In this essay, I will be covering the biblical literature learned in this class– Genesis, Psalms, and Proverbs– and how they emphasize ethics in history. These chapters are all part of the Old Testament, which was written by the ancient Hebrews. Literature can tell the history and worldview of a particular culture, and that is certainly true of the Old Testament. The chapters reinforce the 5 basic themes of most literature: God, Man, Law, Sanctions, and Inheritance (the future).
In Genesis, God is established as the sovereign creator of the universe. Therefore, He is in charge of sanctions, like an inheritance, reward, or punishment.
This is what Psalm 8 says about humanity’s position in creation: “You [God] have made them a little lower than the angels… You made them rulers over the works of your hands.” We were created in God’s image. The hierarchy that is taught in the Bible is that humans are below God, but above the rest of creation. Therefore, humans were given dominion over the Earth, and God requires us to be responsible stewards. This is an ethical responsibility.
Ethics in Genesis
The events in Genesis changed the course of history, and most of the conflicts were ethical.
In Genesis it says that God is the creator of the universe. “In the beginning God created the heaven and the earth.” (Genesis 1:1) He created the first humans, Adam and Eve. He creates rules and tasks for them, and gave them the garden of Eden to live in. One tree in the garden was His, and they were not allowed to touch or eat from it. Eventually, they disobeyed them, breaking the covenant they had with God. Adam and Eve’s rebellion was ethical, because God established laws that they rebelled against. This was an important event, because it is the origin of sin, death, and grace.
The story of Cain and Abel tell us about ethics, and positive and negative sanctions.

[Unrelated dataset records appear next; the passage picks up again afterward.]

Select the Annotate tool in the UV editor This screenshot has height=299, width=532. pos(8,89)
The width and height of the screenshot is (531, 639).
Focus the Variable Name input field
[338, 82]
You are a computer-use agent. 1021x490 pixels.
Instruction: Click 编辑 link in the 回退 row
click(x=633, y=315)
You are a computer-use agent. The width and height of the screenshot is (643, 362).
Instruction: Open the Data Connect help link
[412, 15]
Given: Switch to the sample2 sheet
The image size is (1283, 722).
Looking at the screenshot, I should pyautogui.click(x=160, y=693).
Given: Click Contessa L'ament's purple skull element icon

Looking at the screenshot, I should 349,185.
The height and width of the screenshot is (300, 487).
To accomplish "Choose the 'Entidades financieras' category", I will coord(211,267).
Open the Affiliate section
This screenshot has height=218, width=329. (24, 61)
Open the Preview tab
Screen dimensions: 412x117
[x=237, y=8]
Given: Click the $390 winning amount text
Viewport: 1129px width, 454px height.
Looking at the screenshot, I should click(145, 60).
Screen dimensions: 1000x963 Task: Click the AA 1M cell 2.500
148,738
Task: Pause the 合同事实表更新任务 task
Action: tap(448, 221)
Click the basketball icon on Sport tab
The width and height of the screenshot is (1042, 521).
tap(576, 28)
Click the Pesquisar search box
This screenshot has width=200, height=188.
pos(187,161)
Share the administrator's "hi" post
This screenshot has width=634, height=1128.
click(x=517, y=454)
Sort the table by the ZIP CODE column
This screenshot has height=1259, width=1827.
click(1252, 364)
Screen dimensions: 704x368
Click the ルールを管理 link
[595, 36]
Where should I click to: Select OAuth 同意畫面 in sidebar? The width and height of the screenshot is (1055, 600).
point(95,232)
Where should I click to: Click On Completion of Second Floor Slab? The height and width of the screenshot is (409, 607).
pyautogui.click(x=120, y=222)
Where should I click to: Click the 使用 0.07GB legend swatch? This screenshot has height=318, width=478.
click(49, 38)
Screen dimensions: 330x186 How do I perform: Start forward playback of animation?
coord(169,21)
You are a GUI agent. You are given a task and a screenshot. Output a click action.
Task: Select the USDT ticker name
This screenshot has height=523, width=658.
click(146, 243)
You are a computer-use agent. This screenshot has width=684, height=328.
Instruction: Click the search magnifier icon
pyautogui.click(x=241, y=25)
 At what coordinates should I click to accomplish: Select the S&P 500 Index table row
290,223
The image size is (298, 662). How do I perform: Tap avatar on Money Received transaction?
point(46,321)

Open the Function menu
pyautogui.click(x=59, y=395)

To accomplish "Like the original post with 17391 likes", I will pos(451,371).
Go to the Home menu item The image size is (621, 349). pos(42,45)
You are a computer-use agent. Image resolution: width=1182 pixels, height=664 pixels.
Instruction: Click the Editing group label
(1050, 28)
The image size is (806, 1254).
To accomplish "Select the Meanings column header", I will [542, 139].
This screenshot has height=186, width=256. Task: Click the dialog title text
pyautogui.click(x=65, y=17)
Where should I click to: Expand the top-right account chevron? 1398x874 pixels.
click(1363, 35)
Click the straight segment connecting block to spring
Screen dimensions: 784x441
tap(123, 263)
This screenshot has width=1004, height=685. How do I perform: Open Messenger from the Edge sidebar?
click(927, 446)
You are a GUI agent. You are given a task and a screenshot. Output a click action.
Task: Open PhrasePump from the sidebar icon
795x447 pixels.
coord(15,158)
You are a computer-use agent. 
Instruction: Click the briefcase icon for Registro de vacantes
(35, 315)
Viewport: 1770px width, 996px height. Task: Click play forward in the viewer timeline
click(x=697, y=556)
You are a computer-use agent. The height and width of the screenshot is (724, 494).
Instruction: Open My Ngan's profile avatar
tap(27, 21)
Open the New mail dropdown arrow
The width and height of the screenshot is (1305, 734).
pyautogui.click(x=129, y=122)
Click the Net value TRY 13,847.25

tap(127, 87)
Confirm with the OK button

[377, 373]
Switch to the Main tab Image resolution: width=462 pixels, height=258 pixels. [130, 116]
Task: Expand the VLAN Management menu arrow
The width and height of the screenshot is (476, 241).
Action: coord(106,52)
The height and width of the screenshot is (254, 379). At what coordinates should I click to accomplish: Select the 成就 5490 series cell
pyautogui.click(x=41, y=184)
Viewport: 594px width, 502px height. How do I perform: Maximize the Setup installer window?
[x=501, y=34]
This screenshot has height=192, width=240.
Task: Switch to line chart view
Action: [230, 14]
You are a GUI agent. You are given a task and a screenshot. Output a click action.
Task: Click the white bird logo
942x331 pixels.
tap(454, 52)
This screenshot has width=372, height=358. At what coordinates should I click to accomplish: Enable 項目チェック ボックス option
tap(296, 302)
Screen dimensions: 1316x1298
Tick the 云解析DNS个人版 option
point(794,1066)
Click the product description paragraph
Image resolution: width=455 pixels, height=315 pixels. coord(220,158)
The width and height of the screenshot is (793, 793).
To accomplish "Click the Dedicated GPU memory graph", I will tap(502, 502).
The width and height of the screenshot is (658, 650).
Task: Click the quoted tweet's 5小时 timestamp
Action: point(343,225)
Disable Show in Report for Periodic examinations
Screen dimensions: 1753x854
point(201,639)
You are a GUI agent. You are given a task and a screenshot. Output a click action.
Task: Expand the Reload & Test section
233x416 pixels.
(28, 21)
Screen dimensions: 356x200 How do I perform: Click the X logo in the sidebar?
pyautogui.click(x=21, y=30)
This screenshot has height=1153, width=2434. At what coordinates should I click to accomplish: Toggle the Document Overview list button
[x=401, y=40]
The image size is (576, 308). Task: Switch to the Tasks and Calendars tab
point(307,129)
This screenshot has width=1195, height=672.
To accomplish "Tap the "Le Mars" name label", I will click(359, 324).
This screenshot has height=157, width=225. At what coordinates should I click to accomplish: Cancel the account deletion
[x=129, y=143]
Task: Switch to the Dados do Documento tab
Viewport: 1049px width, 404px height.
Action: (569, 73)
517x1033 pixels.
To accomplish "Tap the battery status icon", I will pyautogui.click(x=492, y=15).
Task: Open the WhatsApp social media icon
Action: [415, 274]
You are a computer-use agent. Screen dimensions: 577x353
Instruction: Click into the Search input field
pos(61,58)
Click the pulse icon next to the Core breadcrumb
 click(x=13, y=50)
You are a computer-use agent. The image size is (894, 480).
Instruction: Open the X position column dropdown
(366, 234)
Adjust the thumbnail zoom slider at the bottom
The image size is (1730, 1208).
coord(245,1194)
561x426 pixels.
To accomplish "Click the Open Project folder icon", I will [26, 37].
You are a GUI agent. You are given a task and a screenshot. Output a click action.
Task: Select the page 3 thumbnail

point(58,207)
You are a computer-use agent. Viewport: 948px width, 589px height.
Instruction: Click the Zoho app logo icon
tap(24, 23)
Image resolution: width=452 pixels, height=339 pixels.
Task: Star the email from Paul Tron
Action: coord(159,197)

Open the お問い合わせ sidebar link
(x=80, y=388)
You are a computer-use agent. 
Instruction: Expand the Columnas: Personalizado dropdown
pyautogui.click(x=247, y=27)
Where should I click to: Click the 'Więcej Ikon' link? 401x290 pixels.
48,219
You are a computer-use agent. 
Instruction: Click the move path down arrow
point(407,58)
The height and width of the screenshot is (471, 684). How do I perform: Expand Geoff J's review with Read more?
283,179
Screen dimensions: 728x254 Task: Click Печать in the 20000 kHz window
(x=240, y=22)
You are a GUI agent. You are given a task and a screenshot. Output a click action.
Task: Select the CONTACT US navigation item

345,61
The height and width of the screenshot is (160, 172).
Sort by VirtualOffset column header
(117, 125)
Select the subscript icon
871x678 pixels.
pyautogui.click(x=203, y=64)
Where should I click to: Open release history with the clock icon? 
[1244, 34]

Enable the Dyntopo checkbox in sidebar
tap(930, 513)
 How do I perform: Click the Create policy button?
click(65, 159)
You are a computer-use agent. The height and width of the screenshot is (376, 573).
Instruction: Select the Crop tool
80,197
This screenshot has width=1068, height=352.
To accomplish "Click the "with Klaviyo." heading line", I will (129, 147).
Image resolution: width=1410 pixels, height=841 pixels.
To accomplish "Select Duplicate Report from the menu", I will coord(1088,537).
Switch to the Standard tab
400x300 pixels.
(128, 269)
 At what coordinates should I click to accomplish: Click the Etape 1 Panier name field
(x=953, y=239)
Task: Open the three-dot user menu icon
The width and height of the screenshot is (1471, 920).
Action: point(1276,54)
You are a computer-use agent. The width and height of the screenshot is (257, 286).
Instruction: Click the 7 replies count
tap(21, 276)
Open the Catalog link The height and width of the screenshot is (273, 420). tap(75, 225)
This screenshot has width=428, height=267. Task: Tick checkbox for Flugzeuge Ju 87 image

Abel had offered a sacrifice that God accepted, while Cain was rejected. God says to Cain, “If you do what is right, will you not be accepted? But if you do not do what is right, sin is crouching at your door”. This implies that Cain offered the sacrifice without truly following God, which is why he was not accepted. Motivated by envy, Cain murdered his brother, Abel. God cursed Cain and sent him away, but also gave him mercy, protecting him from harm. Cain left his parents and established a city.
In Genesis 6-9, there is the account of the historical Flood. The central issues causing the flood were ethical, because God saw that the people had become too wicked. They broke his laws and so he imposed punishment, destroying them. God spared one man, Noah, and his family, because he “found grace in the eyes of the Lord.” (6:8) The flood caused monumental changes in history.
Genesis 9 says that Noah had three sons, Shem, Ham, and Japheth. Ham’s son Canaan was affected by an ethical curse. It changed the hierarchy of their family, making Canaan and his descendants servants to Ham’s brother, Shem. This has some confusing context because it was not Ham, the one who sinned, who was cursed, but specifically one of his sons. Regardless, this story shows Noah’s view of family ethics.
The chapter about the Tower of Babel is similar to the Flood, as God made a drastic change in the world after people’s sin– they were unified against him, so he scattered them with different languages.
Ethics in Psalms and Proverbs
The Psalms and Proverbs reinforce the idea that ethics cause historical sanctions. The Psalms say that God is trustworthy and His law is perfect. The Psalms also promise a future inheritance to those who do good. (Ps. 37.) In the Proverbs, King Solomon gives his son practical and ethical advice, to prepare him for ruling Israel.
Throughout history, God will bring negative sanctions upon those who do not follow His ethical commandments. The stories of Genesis, as well as the Proverbs and Psalms, reinforce the basic themes of God’s law, historical sanctions, and inheritance.